Paulo Dybala firma una doppietta in appena 2 minuti e regala la seconda vittoria in Champions alla Juventus. All’Allianz Stadium finisce 2-1 contro il Lokomotiv Mosca, che si era portato in vantaggio dopo mezz’ora con una rete di Aleksey Miranchuk. Se anche nella classica ‘partita storta di Sarri’ la Juventus riesce a sfangarla, è un segnale abbastanza forte. I bianconeri che affrontano la Lokomotiv infatti sono una squadra ben lontana da quella che ha dominato l’Inter e asfaltato il Leverkusen: poco concreta davanti, disattenta dietro e quasi svogliata, come spesso accade alle squadre del tecnico toscano di fronte ad avversari modesti. Sorprende anche la scelta del 4-3-1-2 con Higuain in panchina e Bentancur che pare muoversi alle spalle delle due punte, Ronaldo e Dybala: nella carriera 2.0 di Sarri, con le grandi, il rombo a centrocampo e in generale gli schemi diversi dal 4-3-3 non hanno mai garantito grosse prestazioni, togliendo spazio in avanti e velocità. Uno schema che gli ha portato bene a Empoli con Saponara dietro le punte e poi basta: ci provò con Insigne, ma a sinistra nell’attacco a 3 era tutt’altra storia e si adattò, con buoni risultati.
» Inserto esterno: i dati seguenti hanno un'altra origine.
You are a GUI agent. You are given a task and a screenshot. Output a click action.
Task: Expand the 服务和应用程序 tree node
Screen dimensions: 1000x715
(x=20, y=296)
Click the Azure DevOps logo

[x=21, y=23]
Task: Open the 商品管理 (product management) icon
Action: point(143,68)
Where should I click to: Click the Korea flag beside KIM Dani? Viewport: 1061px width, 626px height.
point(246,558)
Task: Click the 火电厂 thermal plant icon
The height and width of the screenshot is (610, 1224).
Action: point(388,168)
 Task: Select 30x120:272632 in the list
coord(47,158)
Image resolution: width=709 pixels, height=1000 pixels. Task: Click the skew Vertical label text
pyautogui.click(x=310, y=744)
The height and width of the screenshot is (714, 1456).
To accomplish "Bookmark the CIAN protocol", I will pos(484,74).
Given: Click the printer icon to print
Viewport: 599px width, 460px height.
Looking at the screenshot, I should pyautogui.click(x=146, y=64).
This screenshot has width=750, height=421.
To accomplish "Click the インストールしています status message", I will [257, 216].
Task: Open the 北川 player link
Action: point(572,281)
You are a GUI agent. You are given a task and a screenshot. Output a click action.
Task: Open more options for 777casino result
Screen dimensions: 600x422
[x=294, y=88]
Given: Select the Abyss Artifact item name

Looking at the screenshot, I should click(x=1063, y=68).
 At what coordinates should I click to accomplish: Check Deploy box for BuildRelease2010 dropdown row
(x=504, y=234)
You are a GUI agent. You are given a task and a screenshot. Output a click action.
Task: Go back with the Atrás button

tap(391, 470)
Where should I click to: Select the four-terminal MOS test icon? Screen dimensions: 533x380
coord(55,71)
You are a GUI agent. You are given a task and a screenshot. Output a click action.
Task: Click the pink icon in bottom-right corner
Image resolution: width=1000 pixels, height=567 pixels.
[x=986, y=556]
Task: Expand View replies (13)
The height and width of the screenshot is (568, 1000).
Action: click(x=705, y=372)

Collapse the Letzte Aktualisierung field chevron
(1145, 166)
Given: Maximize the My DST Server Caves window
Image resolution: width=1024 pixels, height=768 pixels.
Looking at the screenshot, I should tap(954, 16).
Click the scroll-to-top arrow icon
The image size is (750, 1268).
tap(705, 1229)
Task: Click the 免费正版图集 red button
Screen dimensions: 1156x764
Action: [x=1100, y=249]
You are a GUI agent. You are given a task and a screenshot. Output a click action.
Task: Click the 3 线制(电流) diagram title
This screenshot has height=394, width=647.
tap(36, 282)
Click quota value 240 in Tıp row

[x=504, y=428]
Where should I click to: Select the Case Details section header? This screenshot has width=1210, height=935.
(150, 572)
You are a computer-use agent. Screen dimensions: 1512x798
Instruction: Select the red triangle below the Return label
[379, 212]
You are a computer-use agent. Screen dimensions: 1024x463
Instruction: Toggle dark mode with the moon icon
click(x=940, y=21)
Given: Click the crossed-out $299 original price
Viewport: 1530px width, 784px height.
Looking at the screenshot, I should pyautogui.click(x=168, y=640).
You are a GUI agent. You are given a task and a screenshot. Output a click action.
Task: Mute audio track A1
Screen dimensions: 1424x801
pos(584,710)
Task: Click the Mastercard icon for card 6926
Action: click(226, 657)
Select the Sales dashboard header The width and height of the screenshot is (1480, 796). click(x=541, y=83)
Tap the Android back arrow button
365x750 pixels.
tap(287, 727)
La Lokomotiv prova a mettere in campo la trappola classica antisarrista: in undici dietro la palla con l’ex Howedes baluardo, raddoppi ovunque e parola d’ordine distruggere dove si può, quando si può, ed eventualmente ripartire. Semin non è Sun Tzu ma gli va bene per tre quarti di gara: la Juve giochicchia troppo, non segna e su uno svarione becca anche gol dall’interessantissimo Miranchuk, bravo ad approfittare delle incertezze di Bonucci e di una respinta corta di Szczesny. Si innesca la classica partita maledetta: il cronometro che scorre, la Juve che attacca in maniera sterile e la Lokomotiv che si chiude compatibilmente alla propria modestia e che sempre in base alle proprie caratteristiche prova ad andare in contropiede o a fare qualsiasi cosa utile a far passare del tempo, anche tirarla in tribuna.

Il rimedio è il ritorno a tre davanti, naturalmente con l’ingresso del Pipita ritrovato che sfiora il gol due volte. Non sarà lui stavolta l’eroe bianconero: Dybala con un sinistro da fuori , uno dei suoi, la mette dove Guilherme non può proprio arrivare e trova il pareggio. Due minuti dopo un altro tiro da fuori, stavolta di Alex Sandro, trova la corta respinta del portiere russo Guilherme: è ancora una volta Dybala a fiondarsi sul pallone e a trovare il raddoppio. Il resto, contro un avversario decisamente modesto, è mera amministrazione.

Insomma: alla Juve va bene, vanno bene i tre punti che la tengono prima nel girone a pari merito (l’Atletico Madrid nel pomeriggio ha sconfitto il Bayer Leverkusen) e già agli ottavi in caso di vittoria a Mosca. Ma restano parecchie cose da rivedere, dall’atteggiamento che per sessanta minuti è al limite della presunzione fino all’esperimento di uno schema che piace parecchio a Sarri, e basta.